A Diversity of Opportunities

Medical imaging is not the only opportunity for embedded vision to supplement—if not supplant—human medical analysis and diagnosis. Consider endoscopy (Figure 2), for example. Historically, endoscope systems only displayed unenhanced, low-resolution images. Physicians had to interpret the images they saw based solely on knowledge and experience (see sidebar "Codifying Intuition"). The low-quality images and subjective nature of the diagnoses inevitably resulted in overlooked abnormalities and incorrect treatments. Today, endoscope systems are armed with high-resolution optics, image sensors, and embedded vision processing capabilities. They can distinguish among tissues, enhance edges and other image attributes; perform basic dimensional analytics (e.g., length, angle); and overlay this data on top of the video image in real time. Advanced designs can even identify and highlight unusual image features, so physicians are unlikely to overlook them.

Figure 2. Leading-edge endoscope systems not only output high-resolution images but also enhance and information-augment them to assist in physician analysis and diagnosis.

In ophthalmology, doctors historically relied on elementary cameras that only took pictures of the inner portions of the eye. Subsequent analysis was left to the healthcare professional. Today, ophthalmologists use medical devices armed with embedded vision capabilities to create detailed 2-D and 3-D models of the eye in real time as well as overlay analytics such as volume metrics and the dimensions of critical ocular components. With ophthalmological devices used for cataract or lens correction surgery preparation, for example, embedded vision processing helps differentiate the cornea from the rest of the eye. It then calculates an overlay, complete with surgical cut lines, based on various dimensions it has ascertained. Physicians now have a customized operation blueprint, which dramatically reduces the likelihood of mistakes. Such data can even be used to guide human-assisted or fully automated surgical robots with high precision (Figure 3).

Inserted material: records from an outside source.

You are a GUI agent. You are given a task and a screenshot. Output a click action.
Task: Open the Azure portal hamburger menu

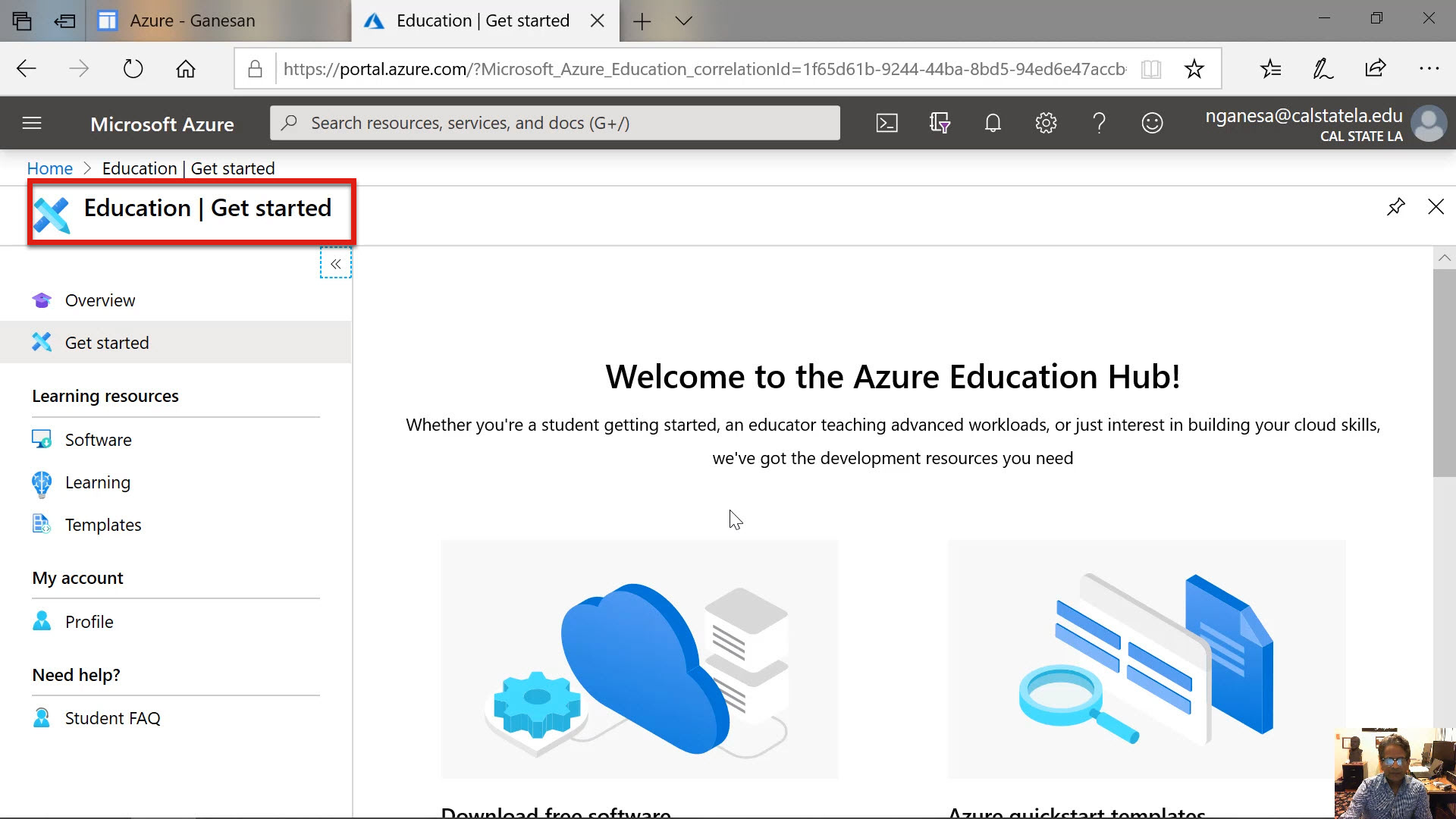click(32, 123)
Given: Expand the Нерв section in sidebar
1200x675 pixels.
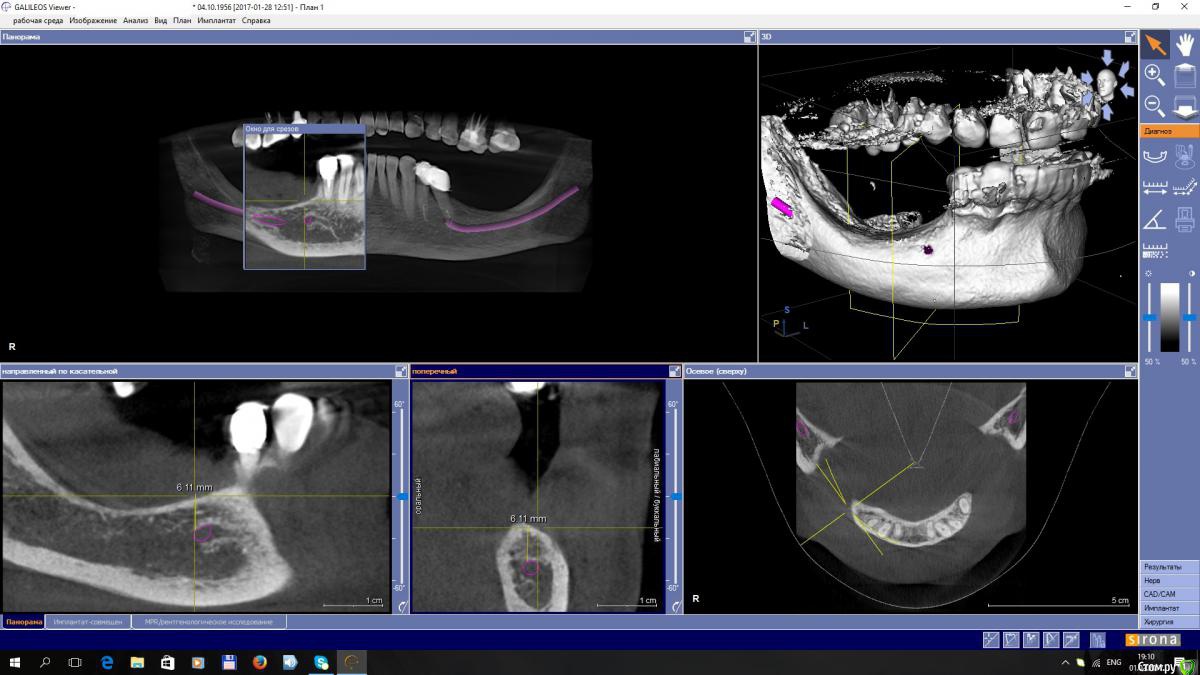Looking at the screenshot, I should click(x=1169, y=580).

Figure 3. Robust vision capabilities are essential to robotic surgery systems, whether they be human-assisted (either local or remote) or fully automated.

Another example of how embedded vision can enhance medical devices involves advancements in clinical testing. In the past, it took days, if not weeks, to receive the results of blood and genetic tests. Today, more accurate results are often delivered in a matter of hours. DNA sequencers use embedded vision to accelerate analysis by focusing in on particular areas of a sample. After DNA molecules and primers are added to a slide, the sample begins to group into clusters. A high-resolution camera then scans the sample, creating numerous magnified images. After stitching these images together, the embedded vision–enhanced system identifies the clusters, along with their density parameters. These regions are then subjected to additional chemical analysis to unlock their DNA attributes. This method of visually identifying clusters before continuing the process drastically reduces procedure times and allows for more precise results. Faster blood or genetic test results enables quicker treatment and improves healthcare.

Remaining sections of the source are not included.